The Catholic Church’s ban on priests blessing same-sex unions only showed how LGBT+ Catholics are increasingly loved and accepted by their communities.

Robert Shine is the associate director of New Ways Ministry

If the Vatican’s hope in issuing a ban on blessing same-sex couples was to quash the conversation on this topic, then church leaders very much misjudged how Catholics would respond.

Waking to the news on Monday morning, I noticed first the pain being expressed in group chats and on social media. While LGBT+ Catholics may be accustomed to negative messages from church leaders about our identities and our relationships, they sting nonetheless each time. My Twitter feed was filled with LGBT+ Catholics expressing their dismay at once again being told our love is disordered and sinful.

But even as we shared our pain, I noticed, too, something ultimately more powerful happening: these same spaces were lit up with messages of affirmation, from LGBT+ Catholics to one another and from allies in faith and in the LGBT+ community.

The truth is that, even though the Vatican says stop talking, Catholics will not. We know better than to condemn love when we see it.

More than not condemning, we are celebrating LGBT+ relationships. In a decade of pastoral ministry, and as a bisexual Catholic, I have witnessed just how deeply LGBT+ people’s relationships are signs of God’s abiding love. My organization New Ways Ministry has documented both the ways local parishes affirm this truth and the church leaders who speak positively, even if imperfectly, about such love.

Some priests bless same-sex couples. In 2019, Fr. Michael Kopp celebrated a “liturgy of thanksgiving” for a lesbian couple entering a civil marriage, an event positively acknowledged by the priest’s diocese in Austria.

Many other priests do so quietly, but with no less validity. And at least half a dozen bishops in Germany support the church offering such blessings to same-sex couples, which is perhaps why the Vatican intervened now.

In the absence of priests, other faithful Catholics step in to assure such couples that even if the institution has failed them, the wider church recognizes queer love as holy. We affirm that LGBT+ people exhibit the same commitment and self-giving in relationships as their heterosexual counterparts.

It seems church leaders have yet to learn a simple lesson: you cannot just order the faithful to stop conversing about a disputed topic.

This approach did not work with birth control in the 1960s, nor with the discussion over women priests in the 1990s, and it will not work now. Therefore, the Vatican’s statement this past Monday is a setback, not a conclusion.

It is telling that affirmation of LGBT+ people, not condemnation, marked so many Catholics’ reactions on Monday. Yes, we need to repair wounds inflicted by this latest statement. But instead of dwelling on its misguided logic, let us look towards Easter.

In a few weeks, Christians will celebrate once again the triumph of love over the world’s ills, a triumph proven by the empty tomb.

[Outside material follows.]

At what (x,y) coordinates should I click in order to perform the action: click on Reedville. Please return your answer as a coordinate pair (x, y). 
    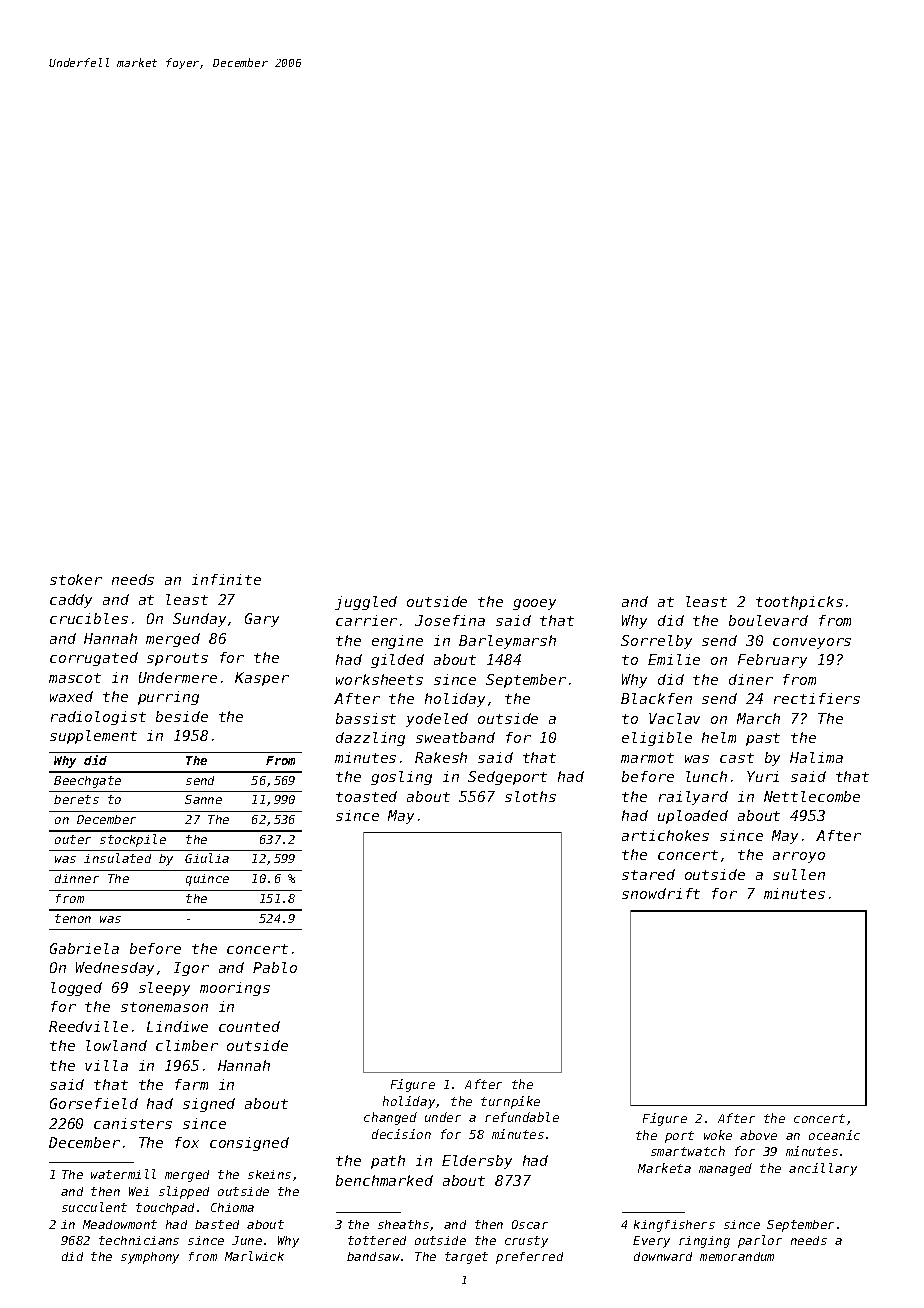
    Looking at the image, I should click on (88, 1026).
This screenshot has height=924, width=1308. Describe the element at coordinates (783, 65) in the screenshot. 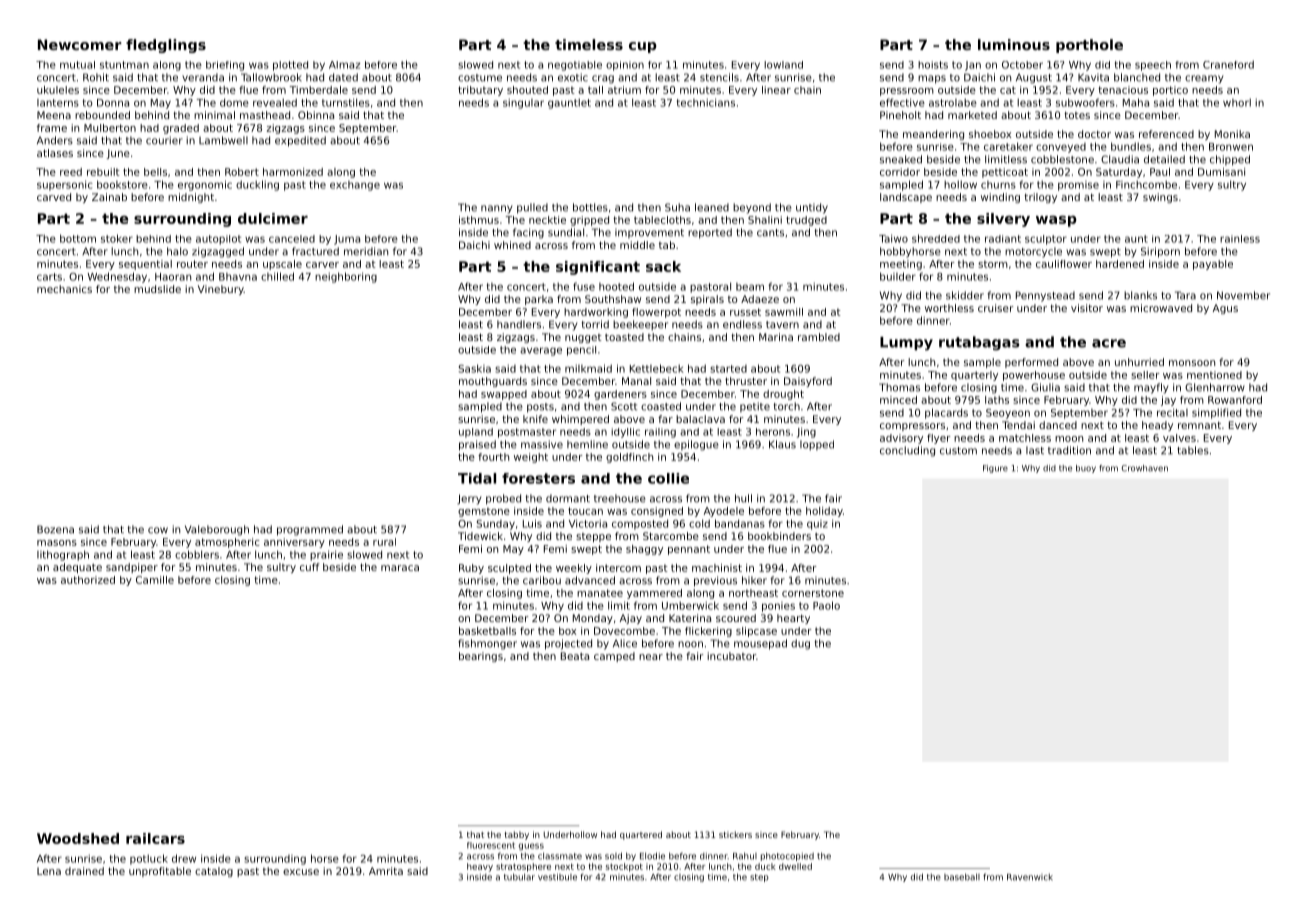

Let us live as people who believe Jesus Christ is risen and that love prevails. Let us keep conversing, keep finding new ways to proclaim God’s presence in our world, and keep moving forward to equality.

And, as we do so, let us bless all forms of love, for as the gay Franciscan Fr. Mychal Judge said, “Is there so much love in the world that we can afford to discriminate against any kind of love?”